Whatever this “thorn” was, it must have been a nagging, persistent problem.  Many of the things we struggle with are like that.  TV shows condition us to look for immediate solutions to crises in our lives – everything neatly resolved in half an hour minus commercials.   But some difficulties drag on.  Some crosses we carry all our lives.  Some pain persists till we die.  Some conflicts defy our best attempts to resolve them.

Three times, says Paul, I presented my case to God about this thorn in the flesh.  Three times I came to the conclusion that the gospel could not be effectively preached, the Christian life effectively lived if I had to work with this thorn, this disadvantage, this handicap.   But God said: “My grace is sufficient for you, because My power is made perfect in weakness.”  

The power of God’s grace and goodness unfold for us in our weakness.  Christ’s power pitches its tent over us amid the thorns and thistles of life.  

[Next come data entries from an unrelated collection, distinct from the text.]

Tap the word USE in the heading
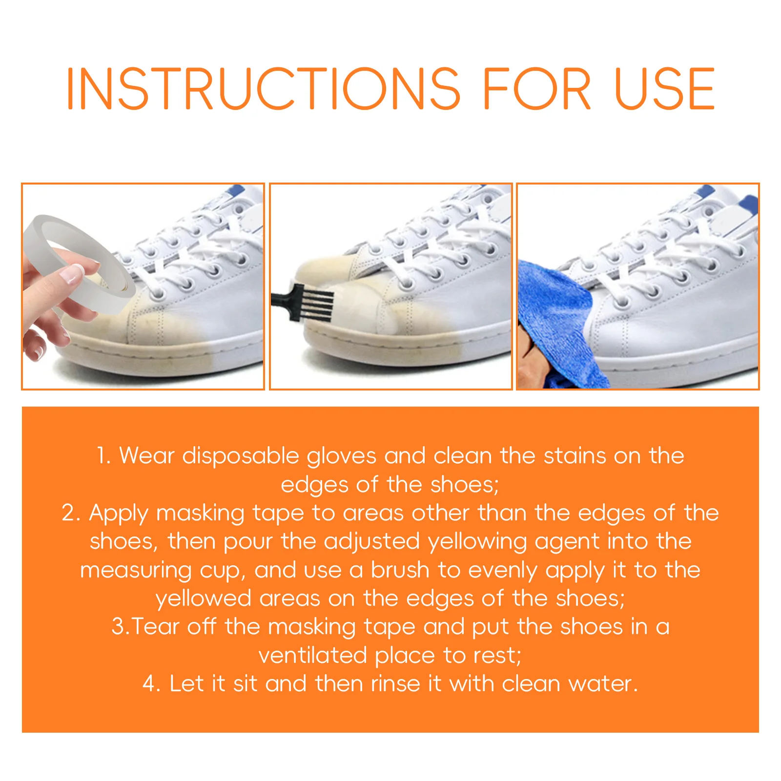[x=664, y=89]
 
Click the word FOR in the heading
[x=536, y=89]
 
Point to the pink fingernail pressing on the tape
[x=71, y=275]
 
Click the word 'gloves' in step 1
[x=341, y=456]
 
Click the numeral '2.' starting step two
[x=71, y=513]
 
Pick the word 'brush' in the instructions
[x=399, y=570]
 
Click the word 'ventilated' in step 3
[x=312, y=656]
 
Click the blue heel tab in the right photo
[x=748, y=205]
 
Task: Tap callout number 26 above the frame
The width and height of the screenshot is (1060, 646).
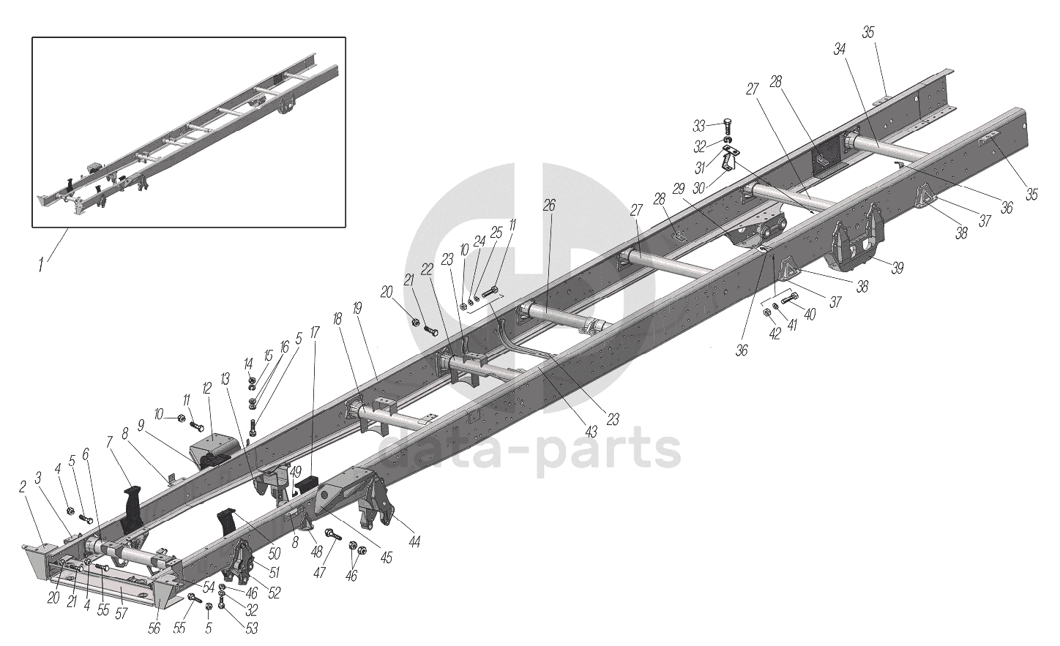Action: (549, 206)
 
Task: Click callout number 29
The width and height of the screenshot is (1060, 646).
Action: (679, 189)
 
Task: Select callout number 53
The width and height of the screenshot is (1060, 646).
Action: (251, 628)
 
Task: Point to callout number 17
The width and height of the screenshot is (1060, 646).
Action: (315, 331)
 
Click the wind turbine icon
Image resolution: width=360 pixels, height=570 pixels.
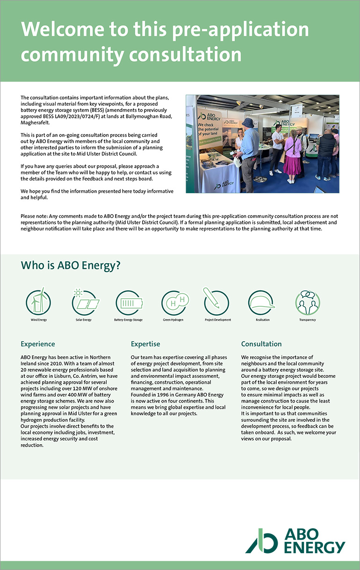(x=38, y=302)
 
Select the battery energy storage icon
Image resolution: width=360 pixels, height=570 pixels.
(x=128, y=302)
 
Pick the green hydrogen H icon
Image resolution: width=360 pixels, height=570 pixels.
(x=173, y=302)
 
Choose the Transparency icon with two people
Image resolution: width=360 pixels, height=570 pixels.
(x=307, y=302)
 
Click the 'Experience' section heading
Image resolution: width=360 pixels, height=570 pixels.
(x=37, y=344)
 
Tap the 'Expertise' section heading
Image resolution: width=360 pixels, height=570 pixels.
(x=145, y=344)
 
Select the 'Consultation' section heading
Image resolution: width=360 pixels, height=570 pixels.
(x=261, y=344)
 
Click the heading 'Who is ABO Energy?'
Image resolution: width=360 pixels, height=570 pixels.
(x=71, y=266)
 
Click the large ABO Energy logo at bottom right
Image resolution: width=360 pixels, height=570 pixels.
(x=295, y=541)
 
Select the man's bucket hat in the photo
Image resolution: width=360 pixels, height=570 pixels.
(x=248, y=123)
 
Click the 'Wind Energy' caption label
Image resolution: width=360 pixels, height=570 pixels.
(x=38, y=320)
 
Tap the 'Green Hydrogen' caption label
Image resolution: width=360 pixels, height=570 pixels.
(x=173, y=320)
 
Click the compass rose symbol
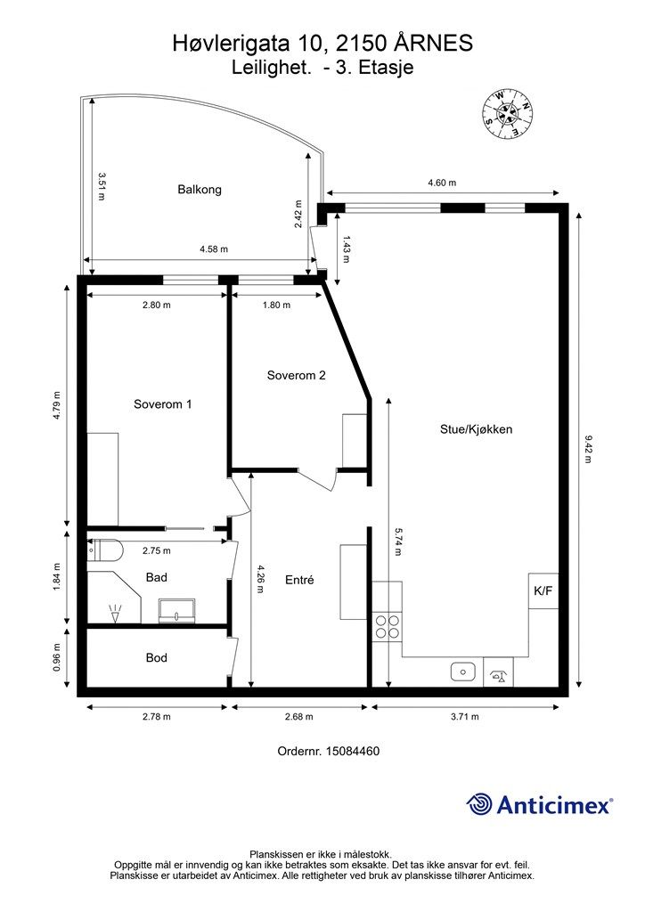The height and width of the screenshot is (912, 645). point(507,114)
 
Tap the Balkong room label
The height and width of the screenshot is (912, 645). point(200,190)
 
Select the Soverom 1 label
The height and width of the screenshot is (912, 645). point(162,404)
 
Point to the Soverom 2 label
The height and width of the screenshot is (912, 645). point(296,375)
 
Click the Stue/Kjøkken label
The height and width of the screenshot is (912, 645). point(476,430)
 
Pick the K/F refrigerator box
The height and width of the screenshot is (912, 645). point(543,591)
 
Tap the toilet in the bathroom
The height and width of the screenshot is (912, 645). point(105,550)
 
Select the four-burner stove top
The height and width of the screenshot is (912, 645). point(388,626)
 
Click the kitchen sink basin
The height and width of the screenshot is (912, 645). point(463,672)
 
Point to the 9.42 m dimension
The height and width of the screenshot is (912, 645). point(587,450)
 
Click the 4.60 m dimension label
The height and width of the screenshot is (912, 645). point(442,183)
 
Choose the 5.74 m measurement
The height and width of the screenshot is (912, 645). point(397,542)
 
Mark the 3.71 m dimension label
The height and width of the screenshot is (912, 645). point(465,717)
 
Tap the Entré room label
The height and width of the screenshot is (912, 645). point(299,580)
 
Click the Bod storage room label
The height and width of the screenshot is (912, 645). point(157,658)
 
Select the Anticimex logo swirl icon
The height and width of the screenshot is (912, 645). point(479,805)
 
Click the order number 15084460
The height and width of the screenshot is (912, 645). point(353,752)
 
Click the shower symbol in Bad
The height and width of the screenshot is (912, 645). point(115,613)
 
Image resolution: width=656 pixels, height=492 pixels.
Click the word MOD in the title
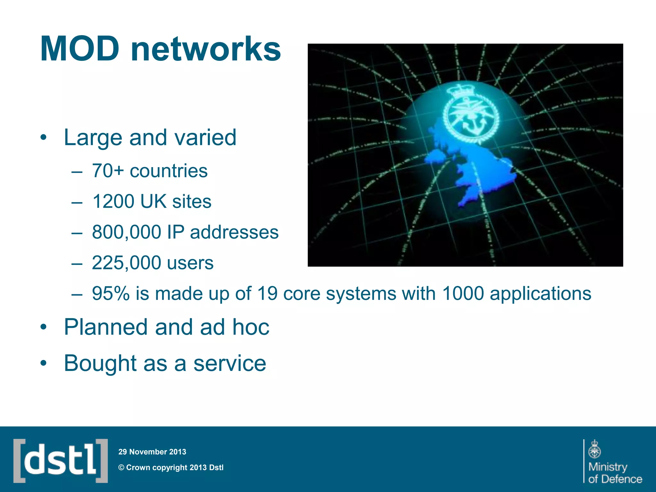click(x=80, y=49)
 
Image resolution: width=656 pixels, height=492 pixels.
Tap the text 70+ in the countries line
click(x=108, y=171)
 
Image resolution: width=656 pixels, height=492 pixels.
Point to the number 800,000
click(x=127, y=232)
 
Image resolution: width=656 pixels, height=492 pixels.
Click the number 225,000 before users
click(x=127, y=263)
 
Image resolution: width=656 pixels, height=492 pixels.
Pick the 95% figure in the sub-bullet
click(x=111, y=293)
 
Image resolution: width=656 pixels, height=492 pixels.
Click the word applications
click(x=540, y=293)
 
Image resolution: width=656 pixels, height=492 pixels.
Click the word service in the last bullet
click(x=230, y=364)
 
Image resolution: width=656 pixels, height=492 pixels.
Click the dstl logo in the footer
click(x=61, y=461)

Would Joseph have ever ruled over Egypt and saved Israel’s household if he had never been sold into slavery by his brothers and then unjustly imprisoned in the first place?  He himself said as much to his brothers:  “You intended to harm me, but God intended it for good.”    Could Moses have led God’s people if he had never been schooled in the desert of Midian for forty years?    Would the story of David and Goliath be the same if he were two feet taller than Goliath and had gone up against him with a bazooka instead of a sling?    Or what of the man born blind who Jesus healed?  Jesus sees what you and I might miss entirely.  He sees the handwriting of God on the tablet of his tragic life.  He sees the roses which bloom amid the thorns.

We belong to a Savior who endured a literal “crown of thorns.”  He became weak to win, stooped to conquer, died to give us life.  It ought not surprise us the He who went to the cross to redeem us asks us to carry a cross and endure a thorn or two to mark us as His very own.  Amid the thorns, the roses will bloom.